(Dataset entries)
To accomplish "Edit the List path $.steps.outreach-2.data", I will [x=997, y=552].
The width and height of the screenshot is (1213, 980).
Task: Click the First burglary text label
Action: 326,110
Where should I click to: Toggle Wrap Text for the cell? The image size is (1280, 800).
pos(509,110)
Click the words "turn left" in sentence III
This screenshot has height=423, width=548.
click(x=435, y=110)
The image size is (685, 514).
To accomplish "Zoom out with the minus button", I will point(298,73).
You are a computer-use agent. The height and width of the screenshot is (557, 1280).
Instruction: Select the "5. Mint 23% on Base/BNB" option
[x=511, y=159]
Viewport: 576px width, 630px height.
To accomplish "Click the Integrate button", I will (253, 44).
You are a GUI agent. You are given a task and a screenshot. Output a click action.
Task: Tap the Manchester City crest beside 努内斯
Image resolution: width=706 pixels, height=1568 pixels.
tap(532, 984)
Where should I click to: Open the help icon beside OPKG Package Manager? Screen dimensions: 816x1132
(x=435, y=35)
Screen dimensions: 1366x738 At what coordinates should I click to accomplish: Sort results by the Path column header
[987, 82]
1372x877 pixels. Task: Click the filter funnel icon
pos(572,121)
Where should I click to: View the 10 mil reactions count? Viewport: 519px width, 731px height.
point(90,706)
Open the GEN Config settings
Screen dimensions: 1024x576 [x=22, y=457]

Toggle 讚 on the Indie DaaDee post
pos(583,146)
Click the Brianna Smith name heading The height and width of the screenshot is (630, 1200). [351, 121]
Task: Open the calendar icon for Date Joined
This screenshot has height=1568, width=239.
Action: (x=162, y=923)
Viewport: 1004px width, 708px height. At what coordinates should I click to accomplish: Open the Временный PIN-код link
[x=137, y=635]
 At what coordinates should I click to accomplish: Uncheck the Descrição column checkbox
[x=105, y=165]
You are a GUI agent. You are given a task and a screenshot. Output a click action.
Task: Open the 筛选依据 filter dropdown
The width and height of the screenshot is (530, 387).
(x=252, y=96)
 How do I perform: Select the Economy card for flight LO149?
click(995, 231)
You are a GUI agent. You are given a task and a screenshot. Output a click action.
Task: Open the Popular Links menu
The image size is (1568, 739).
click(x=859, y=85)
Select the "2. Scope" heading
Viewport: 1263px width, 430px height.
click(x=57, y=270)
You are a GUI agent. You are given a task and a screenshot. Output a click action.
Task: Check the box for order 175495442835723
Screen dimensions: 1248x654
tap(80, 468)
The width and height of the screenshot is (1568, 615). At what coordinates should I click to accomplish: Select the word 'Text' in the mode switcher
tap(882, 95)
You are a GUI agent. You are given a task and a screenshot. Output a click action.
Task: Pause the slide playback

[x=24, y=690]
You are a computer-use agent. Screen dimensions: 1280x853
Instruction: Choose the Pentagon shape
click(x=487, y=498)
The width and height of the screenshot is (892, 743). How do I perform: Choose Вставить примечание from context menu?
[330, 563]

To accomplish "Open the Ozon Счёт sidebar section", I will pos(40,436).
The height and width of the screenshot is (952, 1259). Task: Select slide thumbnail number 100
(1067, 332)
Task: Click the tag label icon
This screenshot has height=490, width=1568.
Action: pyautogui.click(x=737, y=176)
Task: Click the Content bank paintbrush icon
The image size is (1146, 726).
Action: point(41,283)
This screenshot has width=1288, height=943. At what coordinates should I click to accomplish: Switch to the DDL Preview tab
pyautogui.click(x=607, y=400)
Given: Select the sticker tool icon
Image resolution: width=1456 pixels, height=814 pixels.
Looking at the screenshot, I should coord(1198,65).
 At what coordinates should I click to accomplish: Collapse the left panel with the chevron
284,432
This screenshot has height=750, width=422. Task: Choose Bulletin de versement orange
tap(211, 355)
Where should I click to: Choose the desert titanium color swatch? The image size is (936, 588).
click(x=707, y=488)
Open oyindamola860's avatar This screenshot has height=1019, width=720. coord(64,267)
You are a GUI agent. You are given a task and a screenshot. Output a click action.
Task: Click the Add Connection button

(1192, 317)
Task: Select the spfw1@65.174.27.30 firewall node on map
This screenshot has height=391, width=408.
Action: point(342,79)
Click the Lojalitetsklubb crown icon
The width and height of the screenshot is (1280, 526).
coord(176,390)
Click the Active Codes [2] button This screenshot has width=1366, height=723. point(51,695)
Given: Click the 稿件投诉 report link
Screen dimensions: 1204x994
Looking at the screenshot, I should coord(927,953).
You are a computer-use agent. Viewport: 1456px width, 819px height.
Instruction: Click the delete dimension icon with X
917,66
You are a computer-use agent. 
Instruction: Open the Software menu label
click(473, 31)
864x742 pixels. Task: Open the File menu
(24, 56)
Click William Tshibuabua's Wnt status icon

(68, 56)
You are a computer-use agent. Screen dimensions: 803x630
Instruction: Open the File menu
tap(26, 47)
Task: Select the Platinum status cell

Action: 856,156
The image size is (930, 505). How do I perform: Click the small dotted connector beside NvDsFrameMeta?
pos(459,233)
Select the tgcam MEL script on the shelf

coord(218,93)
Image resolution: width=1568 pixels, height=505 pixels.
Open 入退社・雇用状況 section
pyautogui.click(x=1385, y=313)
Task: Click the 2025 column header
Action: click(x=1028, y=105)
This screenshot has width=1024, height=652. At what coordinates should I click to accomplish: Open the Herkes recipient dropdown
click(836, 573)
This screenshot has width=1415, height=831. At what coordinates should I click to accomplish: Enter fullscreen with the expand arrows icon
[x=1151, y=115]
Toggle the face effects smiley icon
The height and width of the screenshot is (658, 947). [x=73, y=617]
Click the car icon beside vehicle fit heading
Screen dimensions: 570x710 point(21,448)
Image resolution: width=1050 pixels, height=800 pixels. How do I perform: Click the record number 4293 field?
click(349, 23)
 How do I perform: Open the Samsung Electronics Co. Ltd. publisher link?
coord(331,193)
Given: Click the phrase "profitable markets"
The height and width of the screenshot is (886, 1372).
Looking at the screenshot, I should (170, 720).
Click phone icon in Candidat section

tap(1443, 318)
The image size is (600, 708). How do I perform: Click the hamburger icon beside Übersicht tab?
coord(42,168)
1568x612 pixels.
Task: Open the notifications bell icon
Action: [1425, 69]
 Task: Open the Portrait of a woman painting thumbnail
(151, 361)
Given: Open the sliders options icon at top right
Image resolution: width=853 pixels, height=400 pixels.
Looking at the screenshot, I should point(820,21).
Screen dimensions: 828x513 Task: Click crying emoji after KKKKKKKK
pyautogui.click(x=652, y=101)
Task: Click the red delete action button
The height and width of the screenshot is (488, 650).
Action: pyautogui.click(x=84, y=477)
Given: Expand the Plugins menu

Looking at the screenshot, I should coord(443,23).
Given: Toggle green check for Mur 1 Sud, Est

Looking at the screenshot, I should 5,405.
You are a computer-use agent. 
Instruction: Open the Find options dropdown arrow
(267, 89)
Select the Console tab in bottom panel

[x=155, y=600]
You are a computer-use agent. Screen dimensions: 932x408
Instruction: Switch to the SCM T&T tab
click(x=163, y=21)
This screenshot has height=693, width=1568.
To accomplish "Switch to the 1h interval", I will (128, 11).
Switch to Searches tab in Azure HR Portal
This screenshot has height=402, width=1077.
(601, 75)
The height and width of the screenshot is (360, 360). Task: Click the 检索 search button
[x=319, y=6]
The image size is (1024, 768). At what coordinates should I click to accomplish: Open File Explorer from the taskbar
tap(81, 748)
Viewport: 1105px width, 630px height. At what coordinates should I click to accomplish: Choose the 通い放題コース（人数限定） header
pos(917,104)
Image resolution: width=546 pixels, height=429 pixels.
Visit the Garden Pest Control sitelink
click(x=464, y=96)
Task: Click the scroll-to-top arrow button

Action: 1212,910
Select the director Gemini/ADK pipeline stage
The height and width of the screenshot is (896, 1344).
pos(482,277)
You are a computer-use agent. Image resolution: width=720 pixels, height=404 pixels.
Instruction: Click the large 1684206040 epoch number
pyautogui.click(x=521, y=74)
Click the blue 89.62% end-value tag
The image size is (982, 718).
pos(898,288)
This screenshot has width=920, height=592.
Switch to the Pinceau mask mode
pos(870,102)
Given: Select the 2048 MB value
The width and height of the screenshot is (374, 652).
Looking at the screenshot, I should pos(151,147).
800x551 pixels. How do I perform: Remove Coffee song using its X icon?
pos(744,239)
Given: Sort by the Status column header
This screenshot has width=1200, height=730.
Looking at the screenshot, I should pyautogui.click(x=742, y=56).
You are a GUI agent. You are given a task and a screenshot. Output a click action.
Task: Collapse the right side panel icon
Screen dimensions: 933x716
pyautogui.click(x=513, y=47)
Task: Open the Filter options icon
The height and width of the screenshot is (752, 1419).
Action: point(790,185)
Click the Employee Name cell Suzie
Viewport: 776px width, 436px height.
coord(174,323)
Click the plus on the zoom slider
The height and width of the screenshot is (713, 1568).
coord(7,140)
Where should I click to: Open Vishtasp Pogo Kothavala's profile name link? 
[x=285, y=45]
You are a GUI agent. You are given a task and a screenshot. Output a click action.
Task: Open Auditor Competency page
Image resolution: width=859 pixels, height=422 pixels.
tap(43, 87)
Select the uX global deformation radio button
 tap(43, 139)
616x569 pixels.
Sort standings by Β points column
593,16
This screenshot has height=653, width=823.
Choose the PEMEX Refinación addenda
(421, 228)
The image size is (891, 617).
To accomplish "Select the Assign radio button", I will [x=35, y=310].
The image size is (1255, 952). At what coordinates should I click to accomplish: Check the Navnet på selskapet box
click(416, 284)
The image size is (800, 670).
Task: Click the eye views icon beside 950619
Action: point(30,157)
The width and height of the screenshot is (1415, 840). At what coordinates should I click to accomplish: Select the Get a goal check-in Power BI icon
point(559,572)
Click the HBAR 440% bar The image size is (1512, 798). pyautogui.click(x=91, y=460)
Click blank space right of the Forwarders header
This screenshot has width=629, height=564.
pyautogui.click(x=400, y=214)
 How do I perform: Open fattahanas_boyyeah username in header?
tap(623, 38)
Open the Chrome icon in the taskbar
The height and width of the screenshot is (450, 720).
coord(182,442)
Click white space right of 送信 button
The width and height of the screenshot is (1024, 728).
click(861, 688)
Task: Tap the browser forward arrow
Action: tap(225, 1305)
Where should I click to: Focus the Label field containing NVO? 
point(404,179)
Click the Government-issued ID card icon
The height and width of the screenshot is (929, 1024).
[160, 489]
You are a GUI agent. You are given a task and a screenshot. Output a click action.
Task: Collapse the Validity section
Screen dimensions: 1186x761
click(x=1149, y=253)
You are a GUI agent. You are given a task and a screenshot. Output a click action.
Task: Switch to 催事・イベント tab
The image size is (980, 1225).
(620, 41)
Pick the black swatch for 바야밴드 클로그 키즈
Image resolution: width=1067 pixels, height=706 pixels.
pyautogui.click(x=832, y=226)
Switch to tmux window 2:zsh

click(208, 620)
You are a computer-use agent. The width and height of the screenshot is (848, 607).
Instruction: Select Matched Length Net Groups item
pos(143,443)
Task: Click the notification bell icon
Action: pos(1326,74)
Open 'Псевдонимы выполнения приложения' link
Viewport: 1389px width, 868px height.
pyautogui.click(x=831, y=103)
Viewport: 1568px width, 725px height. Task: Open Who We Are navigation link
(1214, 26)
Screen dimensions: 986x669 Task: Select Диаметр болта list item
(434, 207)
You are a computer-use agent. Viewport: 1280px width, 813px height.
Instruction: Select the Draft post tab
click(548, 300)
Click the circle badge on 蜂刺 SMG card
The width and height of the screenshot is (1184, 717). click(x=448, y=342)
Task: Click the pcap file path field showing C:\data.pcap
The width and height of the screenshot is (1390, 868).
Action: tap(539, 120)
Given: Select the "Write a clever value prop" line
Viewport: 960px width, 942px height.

▶ **AIM OF THE EXERCISE**
Establish how many lines of the records contain the string "computer" and state that number without elaboration.

▶ **ANSWER BELOW**
10